--- SOURCE MATERIAL Enclosed Below ---

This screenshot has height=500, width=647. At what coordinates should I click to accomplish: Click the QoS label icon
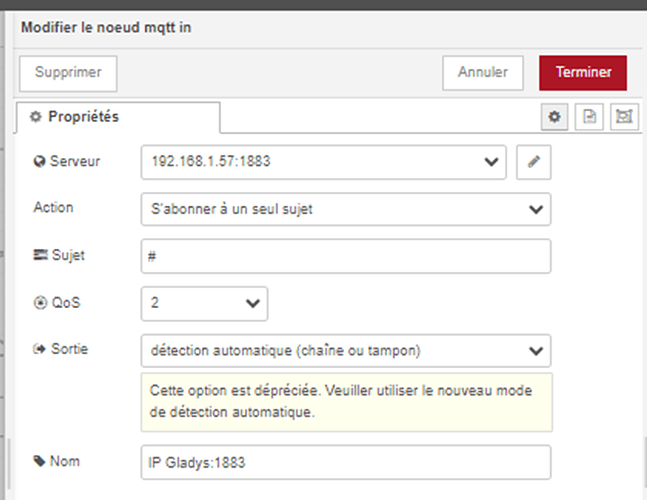[x=39, y=302]
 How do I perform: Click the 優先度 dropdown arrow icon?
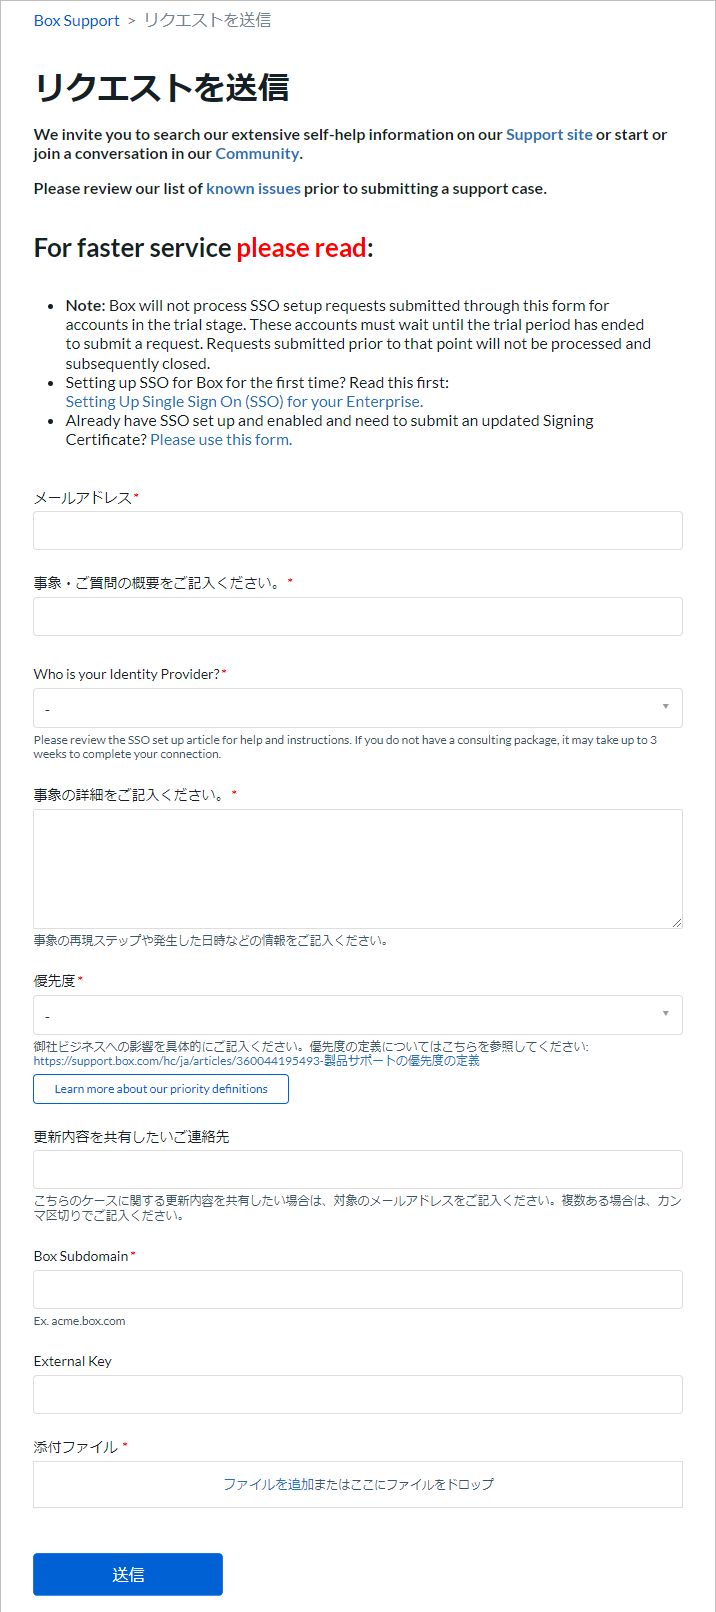[x=666, y=1014]
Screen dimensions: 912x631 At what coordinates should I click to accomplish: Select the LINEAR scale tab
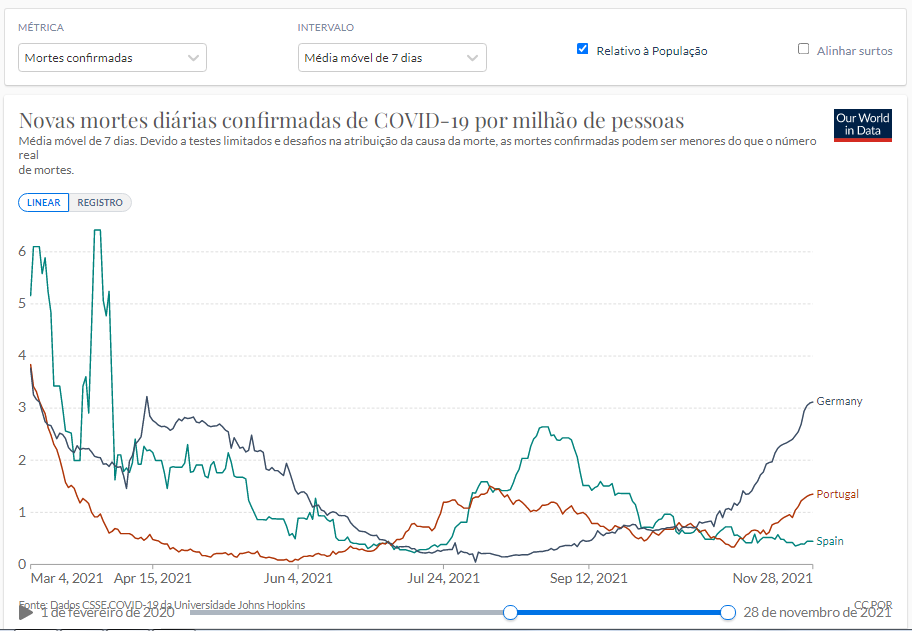click(x=44, y=203)
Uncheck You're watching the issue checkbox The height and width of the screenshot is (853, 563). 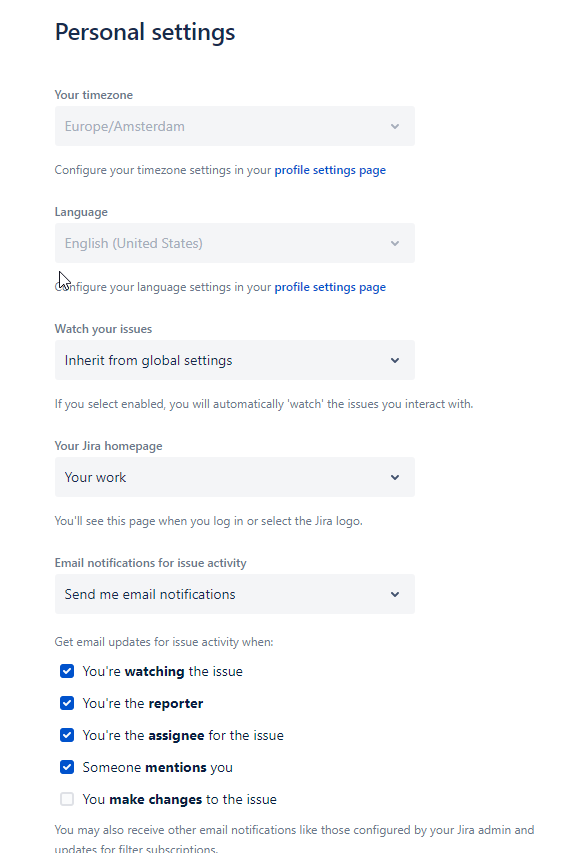coord(67,671)
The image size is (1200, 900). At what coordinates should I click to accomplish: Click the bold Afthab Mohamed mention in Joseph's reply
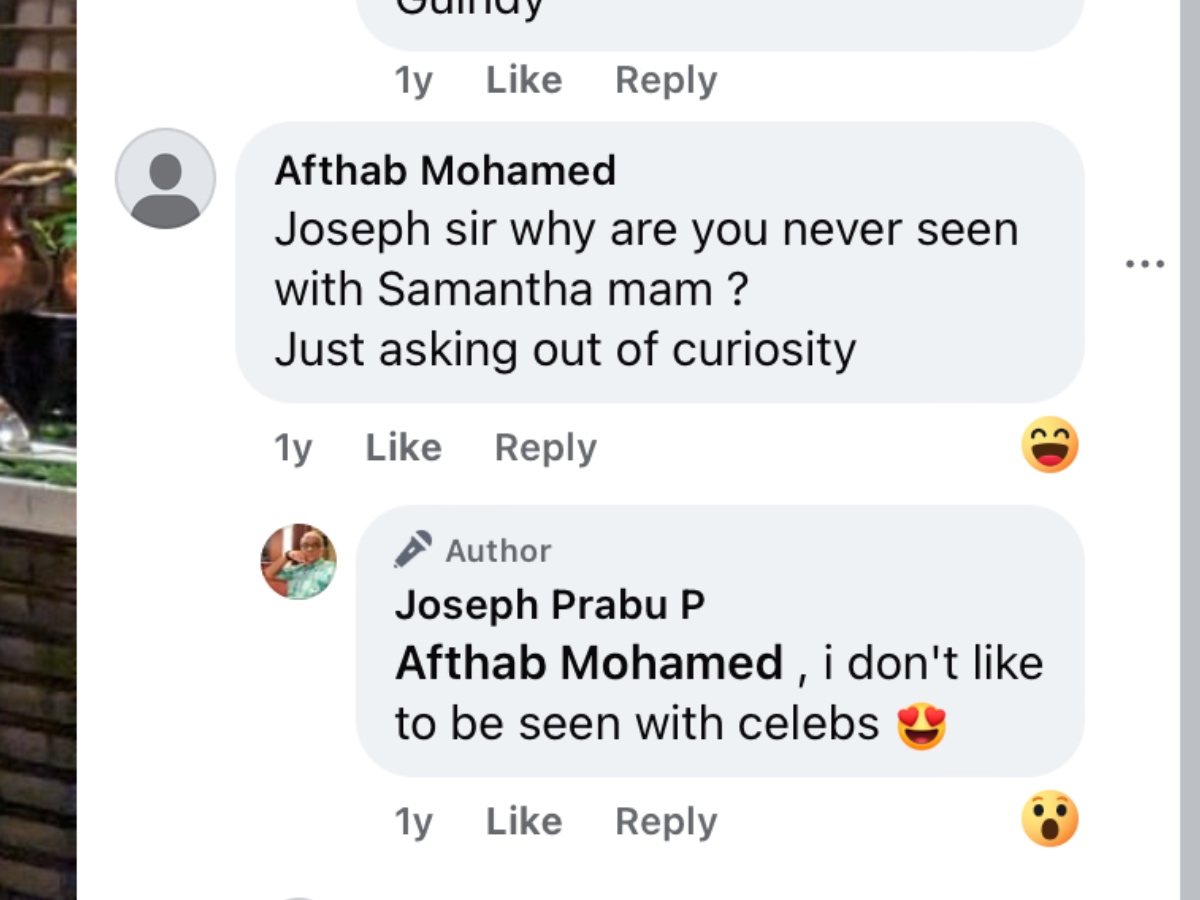(x=589, y=663)
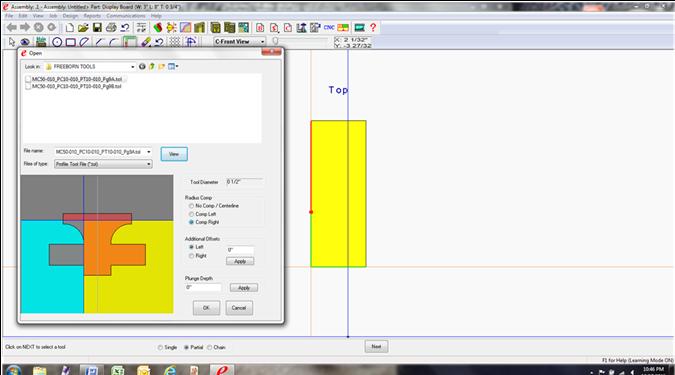Click the New file icon in toolbar

69,28
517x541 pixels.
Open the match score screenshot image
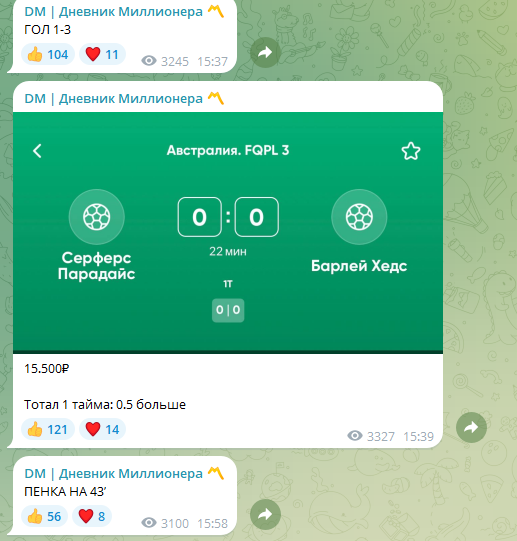pos(228,233)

--- End of Enclosed SOURCE MATERIAL ---

BRIEF:
From the line containing "The image size" to the final line of the entries, both included, transcribe every line exactly, omit the pictures, and add nothing more.

EXERCISE OUTPUT:
The image size is (1200, 900). At what coordinates should I click to accomplish: Click the bold Afthab Mohamed mention in Joseph's reply
(x=589, y=663)
Click the New file icon in toolbar

69,28
517x541 pixels.
Open the match score screenshot image
pos(228,233)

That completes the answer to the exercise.